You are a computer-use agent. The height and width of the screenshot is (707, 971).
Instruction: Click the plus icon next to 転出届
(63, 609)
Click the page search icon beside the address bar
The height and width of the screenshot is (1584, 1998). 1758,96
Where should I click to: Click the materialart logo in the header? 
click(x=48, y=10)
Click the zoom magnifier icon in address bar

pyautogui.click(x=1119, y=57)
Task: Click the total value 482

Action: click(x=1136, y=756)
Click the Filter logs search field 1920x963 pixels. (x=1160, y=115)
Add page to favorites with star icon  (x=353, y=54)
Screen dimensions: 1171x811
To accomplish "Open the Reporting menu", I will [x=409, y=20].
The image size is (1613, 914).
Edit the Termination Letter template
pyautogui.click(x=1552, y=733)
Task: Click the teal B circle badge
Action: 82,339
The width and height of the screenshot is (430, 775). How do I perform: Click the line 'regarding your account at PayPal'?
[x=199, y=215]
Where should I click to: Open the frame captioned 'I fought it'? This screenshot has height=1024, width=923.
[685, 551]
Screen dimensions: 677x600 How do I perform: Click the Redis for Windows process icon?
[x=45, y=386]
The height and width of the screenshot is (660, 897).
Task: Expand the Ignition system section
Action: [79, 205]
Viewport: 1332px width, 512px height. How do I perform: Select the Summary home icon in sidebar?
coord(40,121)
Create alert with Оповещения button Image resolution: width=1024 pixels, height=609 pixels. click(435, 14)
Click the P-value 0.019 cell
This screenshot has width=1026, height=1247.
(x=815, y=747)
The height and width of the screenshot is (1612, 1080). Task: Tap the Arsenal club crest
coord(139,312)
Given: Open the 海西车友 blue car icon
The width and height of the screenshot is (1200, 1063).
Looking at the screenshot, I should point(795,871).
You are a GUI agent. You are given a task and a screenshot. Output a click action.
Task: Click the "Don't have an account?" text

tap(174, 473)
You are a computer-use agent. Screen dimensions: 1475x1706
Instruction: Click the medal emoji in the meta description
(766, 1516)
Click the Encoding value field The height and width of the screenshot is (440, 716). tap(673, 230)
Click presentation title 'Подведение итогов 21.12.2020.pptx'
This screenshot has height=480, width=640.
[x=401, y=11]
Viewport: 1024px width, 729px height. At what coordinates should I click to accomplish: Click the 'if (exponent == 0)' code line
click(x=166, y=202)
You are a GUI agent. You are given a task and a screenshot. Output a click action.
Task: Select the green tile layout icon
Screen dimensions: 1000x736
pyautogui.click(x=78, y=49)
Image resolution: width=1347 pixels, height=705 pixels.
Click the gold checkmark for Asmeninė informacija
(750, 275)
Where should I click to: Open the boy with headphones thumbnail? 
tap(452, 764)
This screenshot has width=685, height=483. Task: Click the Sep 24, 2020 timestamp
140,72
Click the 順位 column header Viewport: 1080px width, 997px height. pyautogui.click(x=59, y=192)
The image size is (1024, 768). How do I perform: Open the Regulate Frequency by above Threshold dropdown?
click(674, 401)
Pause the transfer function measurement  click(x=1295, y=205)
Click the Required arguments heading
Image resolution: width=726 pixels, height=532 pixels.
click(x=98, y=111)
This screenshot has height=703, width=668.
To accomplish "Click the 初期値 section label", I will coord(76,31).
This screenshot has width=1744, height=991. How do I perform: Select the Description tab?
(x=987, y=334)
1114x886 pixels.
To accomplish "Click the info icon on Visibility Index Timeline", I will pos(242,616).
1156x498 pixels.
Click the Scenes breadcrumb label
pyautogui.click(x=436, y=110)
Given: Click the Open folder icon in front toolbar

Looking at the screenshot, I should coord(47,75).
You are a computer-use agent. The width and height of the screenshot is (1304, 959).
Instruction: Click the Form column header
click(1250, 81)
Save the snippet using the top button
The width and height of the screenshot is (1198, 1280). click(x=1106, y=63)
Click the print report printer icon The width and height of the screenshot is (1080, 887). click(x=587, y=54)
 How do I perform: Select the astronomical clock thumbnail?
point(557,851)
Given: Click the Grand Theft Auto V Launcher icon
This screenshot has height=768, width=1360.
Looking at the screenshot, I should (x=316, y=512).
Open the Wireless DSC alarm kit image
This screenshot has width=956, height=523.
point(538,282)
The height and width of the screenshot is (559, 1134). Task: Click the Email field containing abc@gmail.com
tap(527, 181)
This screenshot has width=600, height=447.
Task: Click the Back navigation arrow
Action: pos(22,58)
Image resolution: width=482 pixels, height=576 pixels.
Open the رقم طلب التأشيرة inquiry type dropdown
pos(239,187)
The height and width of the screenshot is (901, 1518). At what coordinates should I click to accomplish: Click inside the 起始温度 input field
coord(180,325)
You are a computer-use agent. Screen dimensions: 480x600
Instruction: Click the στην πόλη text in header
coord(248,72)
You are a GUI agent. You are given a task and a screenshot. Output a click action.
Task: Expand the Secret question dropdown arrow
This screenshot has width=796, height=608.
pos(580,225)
__________
> WORK REQUEST
Lines from the entries that contain the word "will" are what the answer must hold.

> ANSWER SPACE
To accomplish "Open the Reporting menu", I will [x=409, y=20].
To accomplish "Click the 初期値 section label", I will coord(76,31).
To accomplish "Click the info icon on Visibility Index Timeline", I will pos(242,616).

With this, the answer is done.